## Activity:
Read through the lines below and copy the ones holding the string "Collections".

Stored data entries
____
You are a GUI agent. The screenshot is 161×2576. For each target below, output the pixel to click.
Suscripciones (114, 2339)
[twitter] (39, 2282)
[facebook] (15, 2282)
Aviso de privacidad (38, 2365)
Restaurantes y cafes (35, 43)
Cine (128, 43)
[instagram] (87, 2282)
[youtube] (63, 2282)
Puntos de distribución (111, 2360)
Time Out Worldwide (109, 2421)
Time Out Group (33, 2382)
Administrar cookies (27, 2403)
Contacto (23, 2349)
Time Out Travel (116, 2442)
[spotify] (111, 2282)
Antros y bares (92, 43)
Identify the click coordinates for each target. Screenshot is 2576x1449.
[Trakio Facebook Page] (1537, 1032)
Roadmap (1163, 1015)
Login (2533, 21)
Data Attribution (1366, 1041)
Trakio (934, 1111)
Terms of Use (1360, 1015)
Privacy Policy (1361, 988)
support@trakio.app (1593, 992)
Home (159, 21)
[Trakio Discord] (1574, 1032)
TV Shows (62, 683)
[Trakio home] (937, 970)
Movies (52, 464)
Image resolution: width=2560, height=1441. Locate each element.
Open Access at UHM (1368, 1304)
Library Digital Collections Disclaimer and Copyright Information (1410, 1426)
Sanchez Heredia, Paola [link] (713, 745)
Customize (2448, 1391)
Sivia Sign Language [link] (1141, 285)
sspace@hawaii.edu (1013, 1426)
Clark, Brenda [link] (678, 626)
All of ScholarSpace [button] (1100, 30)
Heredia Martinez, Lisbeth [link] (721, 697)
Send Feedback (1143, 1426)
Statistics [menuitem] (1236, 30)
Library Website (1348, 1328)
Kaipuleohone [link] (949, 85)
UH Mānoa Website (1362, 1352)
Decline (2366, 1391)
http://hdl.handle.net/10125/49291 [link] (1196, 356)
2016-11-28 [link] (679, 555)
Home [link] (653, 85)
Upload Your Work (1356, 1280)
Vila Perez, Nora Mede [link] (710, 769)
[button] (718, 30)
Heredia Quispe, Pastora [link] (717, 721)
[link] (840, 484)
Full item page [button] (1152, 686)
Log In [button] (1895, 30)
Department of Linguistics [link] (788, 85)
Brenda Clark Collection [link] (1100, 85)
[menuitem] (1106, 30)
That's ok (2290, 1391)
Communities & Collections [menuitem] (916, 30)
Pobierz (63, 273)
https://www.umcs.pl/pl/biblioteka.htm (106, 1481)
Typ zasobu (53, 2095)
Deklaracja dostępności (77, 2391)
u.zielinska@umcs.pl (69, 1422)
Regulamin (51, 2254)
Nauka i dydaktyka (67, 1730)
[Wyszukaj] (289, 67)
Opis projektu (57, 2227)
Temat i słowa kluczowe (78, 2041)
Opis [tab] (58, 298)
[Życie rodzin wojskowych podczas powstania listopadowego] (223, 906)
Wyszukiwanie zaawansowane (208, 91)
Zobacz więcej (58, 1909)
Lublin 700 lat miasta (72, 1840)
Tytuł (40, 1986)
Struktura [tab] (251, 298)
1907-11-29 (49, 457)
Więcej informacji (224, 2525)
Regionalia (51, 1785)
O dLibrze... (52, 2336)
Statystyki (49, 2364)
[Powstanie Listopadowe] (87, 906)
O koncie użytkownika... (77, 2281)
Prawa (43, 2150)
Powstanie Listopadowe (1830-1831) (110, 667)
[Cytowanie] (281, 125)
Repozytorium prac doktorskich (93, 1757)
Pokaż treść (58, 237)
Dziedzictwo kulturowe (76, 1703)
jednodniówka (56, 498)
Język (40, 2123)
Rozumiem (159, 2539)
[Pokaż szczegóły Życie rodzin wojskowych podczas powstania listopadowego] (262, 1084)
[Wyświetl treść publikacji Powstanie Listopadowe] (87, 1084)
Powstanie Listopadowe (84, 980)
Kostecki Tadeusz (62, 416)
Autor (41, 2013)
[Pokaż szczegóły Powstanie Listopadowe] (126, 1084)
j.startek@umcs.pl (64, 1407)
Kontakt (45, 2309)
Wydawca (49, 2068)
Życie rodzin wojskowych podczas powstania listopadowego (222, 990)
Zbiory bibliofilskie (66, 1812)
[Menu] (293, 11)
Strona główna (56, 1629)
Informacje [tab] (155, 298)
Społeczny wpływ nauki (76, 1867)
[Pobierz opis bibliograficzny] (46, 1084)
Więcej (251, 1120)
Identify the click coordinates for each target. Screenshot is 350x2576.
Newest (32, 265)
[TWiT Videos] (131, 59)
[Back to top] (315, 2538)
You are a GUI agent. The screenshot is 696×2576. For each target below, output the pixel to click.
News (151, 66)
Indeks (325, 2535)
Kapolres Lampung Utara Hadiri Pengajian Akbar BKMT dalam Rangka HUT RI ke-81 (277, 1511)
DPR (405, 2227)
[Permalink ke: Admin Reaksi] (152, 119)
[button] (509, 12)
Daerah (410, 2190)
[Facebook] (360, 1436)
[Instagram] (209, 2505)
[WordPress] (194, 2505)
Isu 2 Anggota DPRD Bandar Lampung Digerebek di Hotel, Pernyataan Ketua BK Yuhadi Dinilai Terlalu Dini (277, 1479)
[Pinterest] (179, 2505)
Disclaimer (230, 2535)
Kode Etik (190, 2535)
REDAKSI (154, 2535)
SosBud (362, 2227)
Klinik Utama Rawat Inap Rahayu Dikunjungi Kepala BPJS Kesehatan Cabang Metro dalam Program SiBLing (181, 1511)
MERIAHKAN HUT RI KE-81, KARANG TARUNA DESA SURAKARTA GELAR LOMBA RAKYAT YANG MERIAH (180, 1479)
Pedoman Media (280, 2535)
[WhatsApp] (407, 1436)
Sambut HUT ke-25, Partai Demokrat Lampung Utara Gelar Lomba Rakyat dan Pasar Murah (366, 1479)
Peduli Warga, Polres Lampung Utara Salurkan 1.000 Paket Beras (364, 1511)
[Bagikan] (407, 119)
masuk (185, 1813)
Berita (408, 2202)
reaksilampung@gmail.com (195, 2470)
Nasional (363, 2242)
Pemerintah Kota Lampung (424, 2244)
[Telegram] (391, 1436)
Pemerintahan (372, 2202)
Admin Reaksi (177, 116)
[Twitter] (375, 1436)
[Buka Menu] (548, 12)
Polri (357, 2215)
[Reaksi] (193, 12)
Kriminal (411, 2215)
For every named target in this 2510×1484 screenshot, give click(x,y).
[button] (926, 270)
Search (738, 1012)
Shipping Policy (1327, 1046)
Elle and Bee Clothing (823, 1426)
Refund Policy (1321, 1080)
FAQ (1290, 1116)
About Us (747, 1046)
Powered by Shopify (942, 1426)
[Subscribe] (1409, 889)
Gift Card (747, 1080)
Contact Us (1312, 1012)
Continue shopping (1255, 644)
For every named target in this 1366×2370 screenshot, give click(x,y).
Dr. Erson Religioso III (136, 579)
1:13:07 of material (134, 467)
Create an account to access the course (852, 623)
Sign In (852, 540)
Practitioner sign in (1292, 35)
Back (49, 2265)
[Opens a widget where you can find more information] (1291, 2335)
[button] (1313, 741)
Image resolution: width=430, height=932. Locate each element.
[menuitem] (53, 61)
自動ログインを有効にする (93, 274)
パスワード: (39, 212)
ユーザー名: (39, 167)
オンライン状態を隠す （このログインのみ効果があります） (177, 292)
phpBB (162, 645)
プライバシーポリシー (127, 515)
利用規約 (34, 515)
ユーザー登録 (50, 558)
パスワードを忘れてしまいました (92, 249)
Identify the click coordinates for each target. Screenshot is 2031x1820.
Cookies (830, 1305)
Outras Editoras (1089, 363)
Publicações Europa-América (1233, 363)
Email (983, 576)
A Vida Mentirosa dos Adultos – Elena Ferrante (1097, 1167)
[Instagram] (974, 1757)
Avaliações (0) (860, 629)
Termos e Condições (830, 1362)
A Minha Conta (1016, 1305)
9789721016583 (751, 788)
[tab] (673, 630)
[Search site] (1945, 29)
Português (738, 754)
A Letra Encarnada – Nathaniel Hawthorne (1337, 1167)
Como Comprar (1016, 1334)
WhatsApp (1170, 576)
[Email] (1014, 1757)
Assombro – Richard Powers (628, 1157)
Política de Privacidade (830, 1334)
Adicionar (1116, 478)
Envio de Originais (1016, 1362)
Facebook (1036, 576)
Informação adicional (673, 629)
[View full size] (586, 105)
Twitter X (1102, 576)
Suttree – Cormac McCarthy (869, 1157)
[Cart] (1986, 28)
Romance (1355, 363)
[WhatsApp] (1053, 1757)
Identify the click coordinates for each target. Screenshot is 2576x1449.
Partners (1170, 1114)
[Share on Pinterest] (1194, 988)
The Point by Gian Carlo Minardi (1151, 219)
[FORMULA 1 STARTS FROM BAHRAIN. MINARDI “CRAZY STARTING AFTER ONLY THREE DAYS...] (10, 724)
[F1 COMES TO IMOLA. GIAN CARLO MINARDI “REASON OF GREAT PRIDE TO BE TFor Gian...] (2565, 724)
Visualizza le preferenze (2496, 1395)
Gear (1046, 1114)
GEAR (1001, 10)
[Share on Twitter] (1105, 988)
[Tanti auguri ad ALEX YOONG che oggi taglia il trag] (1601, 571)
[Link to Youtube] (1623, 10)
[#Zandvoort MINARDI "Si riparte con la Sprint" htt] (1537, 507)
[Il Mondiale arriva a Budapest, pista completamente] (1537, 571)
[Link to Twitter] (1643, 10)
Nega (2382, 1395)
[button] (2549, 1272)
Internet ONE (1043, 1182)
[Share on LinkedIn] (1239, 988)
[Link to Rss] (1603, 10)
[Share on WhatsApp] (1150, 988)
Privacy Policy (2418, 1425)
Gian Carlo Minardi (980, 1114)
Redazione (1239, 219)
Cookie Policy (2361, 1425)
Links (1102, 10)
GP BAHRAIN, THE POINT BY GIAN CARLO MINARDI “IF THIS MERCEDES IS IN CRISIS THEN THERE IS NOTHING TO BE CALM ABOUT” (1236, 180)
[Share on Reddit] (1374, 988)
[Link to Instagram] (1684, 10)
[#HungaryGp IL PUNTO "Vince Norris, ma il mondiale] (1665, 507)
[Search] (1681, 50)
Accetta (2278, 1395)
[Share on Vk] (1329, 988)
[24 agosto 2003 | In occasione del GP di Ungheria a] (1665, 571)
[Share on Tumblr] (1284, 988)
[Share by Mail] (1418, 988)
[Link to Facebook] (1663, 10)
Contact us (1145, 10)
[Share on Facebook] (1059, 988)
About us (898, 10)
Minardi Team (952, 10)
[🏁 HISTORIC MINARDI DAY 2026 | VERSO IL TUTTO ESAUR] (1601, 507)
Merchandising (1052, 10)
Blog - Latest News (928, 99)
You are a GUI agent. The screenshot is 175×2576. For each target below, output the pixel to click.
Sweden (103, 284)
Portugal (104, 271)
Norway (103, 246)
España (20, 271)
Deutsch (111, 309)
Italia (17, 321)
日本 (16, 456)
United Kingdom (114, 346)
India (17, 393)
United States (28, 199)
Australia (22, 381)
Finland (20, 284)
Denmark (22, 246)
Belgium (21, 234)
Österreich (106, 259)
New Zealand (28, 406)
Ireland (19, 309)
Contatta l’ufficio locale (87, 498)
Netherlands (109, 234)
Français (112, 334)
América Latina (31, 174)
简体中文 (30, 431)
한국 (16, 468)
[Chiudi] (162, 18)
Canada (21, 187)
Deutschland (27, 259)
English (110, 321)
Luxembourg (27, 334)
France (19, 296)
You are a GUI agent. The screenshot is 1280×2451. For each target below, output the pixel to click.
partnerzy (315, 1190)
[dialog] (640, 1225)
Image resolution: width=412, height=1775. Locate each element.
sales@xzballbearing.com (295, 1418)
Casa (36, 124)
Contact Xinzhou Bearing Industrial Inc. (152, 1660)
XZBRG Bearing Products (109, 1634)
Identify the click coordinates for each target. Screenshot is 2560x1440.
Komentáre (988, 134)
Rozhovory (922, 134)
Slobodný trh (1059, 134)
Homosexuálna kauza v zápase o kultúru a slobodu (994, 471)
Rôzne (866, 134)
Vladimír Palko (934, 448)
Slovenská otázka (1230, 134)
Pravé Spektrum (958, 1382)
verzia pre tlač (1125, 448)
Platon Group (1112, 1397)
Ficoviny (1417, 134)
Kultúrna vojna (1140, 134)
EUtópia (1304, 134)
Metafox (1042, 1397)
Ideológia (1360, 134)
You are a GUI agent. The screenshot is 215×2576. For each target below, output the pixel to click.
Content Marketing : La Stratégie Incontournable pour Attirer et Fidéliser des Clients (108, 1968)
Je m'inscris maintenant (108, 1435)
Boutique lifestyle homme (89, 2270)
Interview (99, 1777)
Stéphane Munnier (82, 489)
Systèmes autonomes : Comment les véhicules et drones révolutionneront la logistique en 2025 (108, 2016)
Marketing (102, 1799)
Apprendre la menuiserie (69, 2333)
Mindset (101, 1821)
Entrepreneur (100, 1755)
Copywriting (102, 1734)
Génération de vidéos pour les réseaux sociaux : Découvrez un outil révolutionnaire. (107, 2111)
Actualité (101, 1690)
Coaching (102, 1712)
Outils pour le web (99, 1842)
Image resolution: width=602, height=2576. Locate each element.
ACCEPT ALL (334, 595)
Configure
____
## Solution to the exercise:
Library Digital Collections Disclaimer and Copyright Information (1410, 1426)
Communities & Collections [menuitem] (916, 30)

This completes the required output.